There are many different roles and types of nursing within the nursing industry that you could work in. Therefore, it is important to think about where your skills and passions lie and where you would most enjoy working. Some of the options that you may consider can include:
- Registered Nursing- RNs are nurses that have graduated from a nursing program and passed the relevant licensing exams for their state. RNs provide a range of services, such as emotional support to patients and their loved ones, education to individuals and communities, and other general nursing duties.
- APRNs- these are Advanced Practice Registered Nurses, and they usually hold an MSN or DNP. There are four different APRN specialist areas, Certified Nurse Practitioner, Certified Nurse Midwife, Certified Nurse Specialist, and Certified Registered Nurse Anesthetist.
- Leadership- if you want to help shape the future of nursing, then working in a leadership position can allow you to achieve this. Nurse leaders help implement change and represent the healthcare organization that they work for and lead the nursing teams. Positions in this area can include Head Nurse, CEO, Chief Nursing Officer, and Patient Care Director.
- Educators- as well as continuing to practice and work in a clinical setting, nurse educators teach the nursing curriculum at universities and colleges. If you have good leadership skills and want to inspire and teach the future generation of nurses, then working as a nurse educator can help you to do this.

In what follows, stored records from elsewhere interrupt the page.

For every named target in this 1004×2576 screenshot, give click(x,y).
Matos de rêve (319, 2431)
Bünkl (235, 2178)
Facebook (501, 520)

What are the skills you will need?
Becoming a nurse takes a combination of technical and personal skills and experience. You will learn the nursing care and medical knowledge that you need to succeed in a nursing career during your extensive training, and you may also have the chance to develop the personal traits that help make a great nurse. These can include:
- Teamwork- nurses often work as part of a larger, multidisciplinary team, and you will need to be able to collaborate with others to reach the best solution for the patient and continually keep their best interests at the forefront of your work. Some nursing roles allow for nurses to practice without the supervision of a physician, but you will still need to be willing and able to work with others, regardless of your role.

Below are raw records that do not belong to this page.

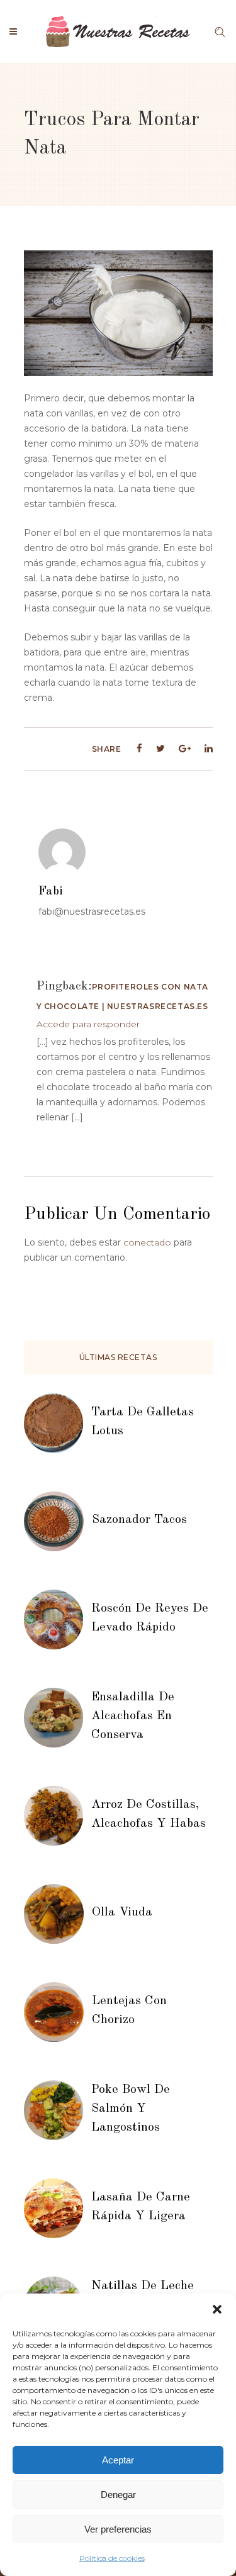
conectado (147, 1242)
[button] (217, 2309)
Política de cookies (112, 2558)
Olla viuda (122, 1912)
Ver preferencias (118, 2529)
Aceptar (118, 2460)
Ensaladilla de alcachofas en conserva (132, 1716)
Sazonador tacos (139, 1520)
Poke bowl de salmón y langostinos (130, 2108)
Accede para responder (88, 1024)
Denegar (118, 2494)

- Compassion and Empathy- the former is sympathy combined with the desire to fix whatever is causing the patient distress, and the latter is the ability to put yourself in your patient’s shoes to try and understand their emotions. Both are incredibly important in nursing as they can help you provide a more personal level of care and support.
- Communication– this includes speaking, listening, and observing. Nurses have to have excellent communication skills as they will often be speaking with patients and relatives who will not have the same level of medical understanding as them, and they need to make sure that the patient or relative understands everything clearly and can translate medical jargon that other medical staff might have bombarded them with. Knowing when and how to alter your communications with others is important in ensuring that everyone is on the same page at all times.
- Willingness to learn- nurses and all medical professionals need to be able to learn and constantly adapt, as the medical industry is always developing. Therefore, you will need to be a quick and efficient learner, regardless of how long you have been practicing or your nursing role, to provide the most up-to-date care to your patients.
Whatever pathway you choose to become a nurse, it is a rigorous process that involves a lot of learning and experience. Nurses are highly skilled individuals who perform a range of tasks and have wide-reaching knowledge. If you are passionate about helping and educating others, nursing could be the perfect industry for you, and there is plenty of room for career advancement too.